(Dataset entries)
+-------+
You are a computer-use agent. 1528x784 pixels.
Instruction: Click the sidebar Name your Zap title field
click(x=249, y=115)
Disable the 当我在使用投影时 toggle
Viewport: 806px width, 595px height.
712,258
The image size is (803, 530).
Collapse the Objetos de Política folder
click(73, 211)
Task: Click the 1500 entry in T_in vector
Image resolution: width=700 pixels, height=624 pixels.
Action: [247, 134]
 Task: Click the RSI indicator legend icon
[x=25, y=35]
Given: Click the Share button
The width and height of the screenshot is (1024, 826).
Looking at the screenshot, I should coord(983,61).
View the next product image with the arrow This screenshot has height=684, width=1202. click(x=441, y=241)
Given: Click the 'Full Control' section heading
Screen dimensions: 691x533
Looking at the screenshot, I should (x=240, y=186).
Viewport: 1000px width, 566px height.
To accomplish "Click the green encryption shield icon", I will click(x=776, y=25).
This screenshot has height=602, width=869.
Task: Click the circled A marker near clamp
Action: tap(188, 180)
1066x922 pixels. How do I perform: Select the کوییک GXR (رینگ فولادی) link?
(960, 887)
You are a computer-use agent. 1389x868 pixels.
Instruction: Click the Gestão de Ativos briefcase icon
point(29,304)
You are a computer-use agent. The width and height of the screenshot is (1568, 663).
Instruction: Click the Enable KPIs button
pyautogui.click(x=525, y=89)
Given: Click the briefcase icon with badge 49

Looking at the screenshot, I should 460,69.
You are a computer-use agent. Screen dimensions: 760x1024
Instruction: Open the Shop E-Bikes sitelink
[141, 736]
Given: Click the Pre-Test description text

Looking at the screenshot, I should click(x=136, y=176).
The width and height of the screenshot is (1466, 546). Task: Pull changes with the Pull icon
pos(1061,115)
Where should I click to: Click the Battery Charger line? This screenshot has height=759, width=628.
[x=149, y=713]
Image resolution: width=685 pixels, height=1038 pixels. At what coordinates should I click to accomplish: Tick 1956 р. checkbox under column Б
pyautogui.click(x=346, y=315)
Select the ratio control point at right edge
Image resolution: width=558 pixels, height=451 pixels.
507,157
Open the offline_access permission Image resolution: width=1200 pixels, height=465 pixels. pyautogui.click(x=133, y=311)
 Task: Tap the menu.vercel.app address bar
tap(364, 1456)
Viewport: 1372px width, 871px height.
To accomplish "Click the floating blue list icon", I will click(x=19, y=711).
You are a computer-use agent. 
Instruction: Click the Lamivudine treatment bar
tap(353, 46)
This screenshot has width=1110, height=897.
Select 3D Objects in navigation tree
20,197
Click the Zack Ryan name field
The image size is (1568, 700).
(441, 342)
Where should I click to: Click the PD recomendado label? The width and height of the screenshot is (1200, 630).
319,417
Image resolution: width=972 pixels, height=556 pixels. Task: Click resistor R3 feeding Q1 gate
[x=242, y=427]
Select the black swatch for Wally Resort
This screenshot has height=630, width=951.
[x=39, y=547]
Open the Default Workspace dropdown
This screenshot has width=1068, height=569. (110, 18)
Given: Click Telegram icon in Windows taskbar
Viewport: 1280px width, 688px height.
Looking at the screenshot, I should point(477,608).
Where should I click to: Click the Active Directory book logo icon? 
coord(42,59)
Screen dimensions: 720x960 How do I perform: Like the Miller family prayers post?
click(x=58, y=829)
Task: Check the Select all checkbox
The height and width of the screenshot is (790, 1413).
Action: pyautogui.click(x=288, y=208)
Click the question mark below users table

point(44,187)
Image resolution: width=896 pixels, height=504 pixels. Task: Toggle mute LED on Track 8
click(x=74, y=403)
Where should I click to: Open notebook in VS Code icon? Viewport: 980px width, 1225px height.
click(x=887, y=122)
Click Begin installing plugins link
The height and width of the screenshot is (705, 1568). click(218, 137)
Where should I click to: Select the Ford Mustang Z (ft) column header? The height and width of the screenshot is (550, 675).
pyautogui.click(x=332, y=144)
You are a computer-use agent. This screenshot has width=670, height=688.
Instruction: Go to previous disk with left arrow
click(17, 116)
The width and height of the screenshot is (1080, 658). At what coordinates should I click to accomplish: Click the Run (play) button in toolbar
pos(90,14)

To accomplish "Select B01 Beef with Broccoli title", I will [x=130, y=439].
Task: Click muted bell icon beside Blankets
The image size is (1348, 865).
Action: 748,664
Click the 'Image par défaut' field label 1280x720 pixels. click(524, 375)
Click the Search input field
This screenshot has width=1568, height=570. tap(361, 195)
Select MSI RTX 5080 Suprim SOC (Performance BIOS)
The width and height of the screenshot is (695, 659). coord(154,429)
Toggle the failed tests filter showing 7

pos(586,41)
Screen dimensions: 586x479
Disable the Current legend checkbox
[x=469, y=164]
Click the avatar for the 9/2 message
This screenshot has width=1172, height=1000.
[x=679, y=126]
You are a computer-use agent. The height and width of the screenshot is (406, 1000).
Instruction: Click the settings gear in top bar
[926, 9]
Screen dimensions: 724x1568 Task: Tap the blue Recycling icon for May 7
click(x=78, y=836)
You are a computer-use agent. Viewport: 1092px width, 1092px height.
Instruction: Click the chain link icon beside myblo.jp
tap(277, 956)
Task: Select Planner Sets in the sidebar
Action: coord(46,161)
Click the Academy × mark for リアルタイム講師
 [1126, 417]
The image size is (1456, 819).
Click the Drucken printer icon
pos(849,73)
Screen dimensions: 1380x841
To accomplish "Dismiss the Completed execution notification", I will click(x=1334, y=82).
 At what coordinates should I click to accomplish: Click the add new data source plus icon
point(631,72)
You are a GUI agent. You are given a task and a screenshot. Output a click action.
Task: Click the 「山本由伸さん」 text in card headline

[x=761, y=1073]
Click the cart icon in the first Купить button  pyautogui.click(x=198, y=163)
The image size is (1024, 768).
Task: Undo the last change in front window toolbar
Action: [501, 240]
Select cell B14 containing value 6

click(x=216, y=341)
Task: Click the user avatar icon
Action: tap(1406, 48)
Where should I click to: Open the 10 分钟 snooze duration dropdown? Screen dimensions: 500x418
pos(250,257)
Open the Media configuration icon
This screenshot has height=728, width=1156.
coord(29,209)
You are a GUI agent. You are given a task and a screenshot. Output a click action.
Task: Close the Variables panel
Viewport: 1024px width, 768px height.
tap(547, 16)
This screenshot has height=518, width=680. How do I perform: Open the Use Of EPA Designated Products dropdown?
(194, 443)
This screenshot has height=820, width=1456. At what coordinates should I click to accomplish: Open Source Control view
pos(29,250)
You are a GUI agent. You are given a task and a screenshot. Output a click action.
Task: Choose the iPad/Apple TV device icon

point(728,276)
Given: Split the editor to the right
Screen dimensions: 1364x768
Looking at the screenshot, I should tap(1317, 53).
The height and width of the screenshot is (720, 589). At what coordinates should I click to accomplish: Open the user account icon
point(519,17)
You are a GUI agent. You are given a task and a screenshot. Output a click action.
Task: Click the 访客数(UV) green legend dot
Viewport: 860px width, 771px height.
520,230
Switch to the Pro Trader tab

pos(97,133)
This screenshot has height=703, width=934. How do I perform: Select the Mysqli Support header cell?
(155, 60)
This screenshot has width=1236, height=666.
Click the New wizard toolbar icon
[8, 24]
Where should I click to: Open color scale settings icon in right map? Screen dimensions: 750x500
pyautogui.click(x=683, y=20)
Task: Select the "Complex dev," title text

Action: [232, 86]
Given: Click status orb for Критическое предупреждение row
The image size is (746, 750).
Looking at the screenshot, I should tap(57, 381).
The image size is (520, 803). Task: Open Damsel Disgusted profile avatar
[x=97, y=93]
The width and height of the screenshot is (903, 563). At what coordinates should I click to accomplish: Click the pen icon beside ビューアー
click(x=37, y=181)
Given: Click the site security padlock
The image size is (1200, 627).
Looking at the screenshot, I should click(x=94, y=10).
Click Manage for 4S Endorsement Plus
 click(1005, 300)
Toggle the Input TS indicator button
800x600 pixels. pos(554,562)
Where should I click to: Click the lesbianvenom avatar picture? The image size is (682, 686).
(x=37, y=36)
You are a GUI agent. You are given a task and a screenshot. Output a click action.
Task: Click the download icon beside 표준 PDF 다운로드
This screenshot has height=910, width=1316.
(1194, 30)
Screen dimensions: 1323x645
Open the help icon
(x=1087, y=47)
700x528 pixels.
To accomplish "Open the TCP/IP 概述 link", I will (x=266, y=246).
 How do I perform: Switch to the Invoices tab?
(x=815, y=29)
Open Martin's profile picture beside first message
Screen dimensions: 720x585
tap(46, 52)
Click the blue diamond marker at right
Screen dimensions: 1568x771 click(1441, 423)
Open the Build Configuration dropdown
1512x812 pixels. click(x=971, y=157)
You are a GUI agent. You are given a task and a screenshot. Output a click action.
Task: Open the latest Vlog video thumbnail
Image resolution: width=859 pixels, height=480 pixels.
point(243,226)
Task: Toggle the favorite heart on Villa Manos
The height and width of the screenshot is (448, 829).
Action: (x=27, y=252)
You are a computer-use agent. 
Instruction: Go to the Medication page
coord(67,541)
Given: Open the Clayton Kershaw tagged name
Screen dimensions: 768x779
+-------+
* Exercise description *
The lines of the data, from the first through the one containing "Open the offline_access", are to be transcribed exactly.

* Finished task *
You are a computer-use agent. 1528x784 pixels.
Instruction: Click the sidebar Name your Zap title field
click(x=249, y=115)
Disable the 当我在使用投影时 toggle
Viewport: 806px width, 595px height.
712,258
The image size is (803, 530).
Collapse the Objetos de Política folder
click(73, 211)
Task: Click the 1500 entry in T_in vector
Image resolution: width=700 pixels, height=624 pixels.
Action: [247, 134]
 Task: Click the RSI indicator legend icon
[x=25, y=35]
Given: Click the Share button
The width and height of the screenshot is (1024, 826).
Looking at the screenshot, I should coord(983,61).
View the next product image with the arrow This screenshot has height=684, width=1202. click(x=441, y=241)
Given: Click the 'Full Control' section heading
Screen dimensions: 691x533
Looking at the screenshot, I should (x=240, y=186).
Viewport: 1000px width, 566px height.
To accomplish "Click the green encryption shield icon", I will click(x=776, y=25).
This screenshot has height=602, width=869.
Task: Click the circled A marker near clamp
Action: tap(188, 180)
1066x922 pixels. How do I perform: Select the کوییک GXR (رینگ فولادی) link?
(960, 887)
You are a computer-use agent. 1389x868 pixels.
Instruction: Click the Gestão de Ativos briefcase icon
point(29,304)
You are a computer-use agent. The width and height of the screenshot is (1568, 663).
Instruction: Click the Enable KPIs button
pyautogui.click(x=525, y=89)
Given: Click the briefcase icon with badge 49

Looking at the screenshot, I should 460,69.
You are a computer-use agent. Screen dimensions: 760x1024
Instruction: Open the Shop E-Bikes sitelink
[141, 736]
Given: Click the Pre-Test description text

Looking at the screenshot, I should click(x=136, y=176).
The width and height of the screenshot is (1466, 546). Task: Pull changes with the Pull icon
pos(1061,115)
Where should I click to: Click the Battery Charger line? This screenshot has height=759, width=628.
[x=149, y=713]
Image resolution: width=685 pixels, height=1038 pixels. At what coordinates should I click to accomplish: Tick 1956 р. checkbox under column Б
pyautogui.click(x=346, y=315)
Select the ratio control point at right edge
Image resolution: width=558 pixels, height=451 pixels.
507,157
Open the offline_access permission Image resolution: width=1200 pixels, height=465 pixels. pyautogui.click(x=133, y=311)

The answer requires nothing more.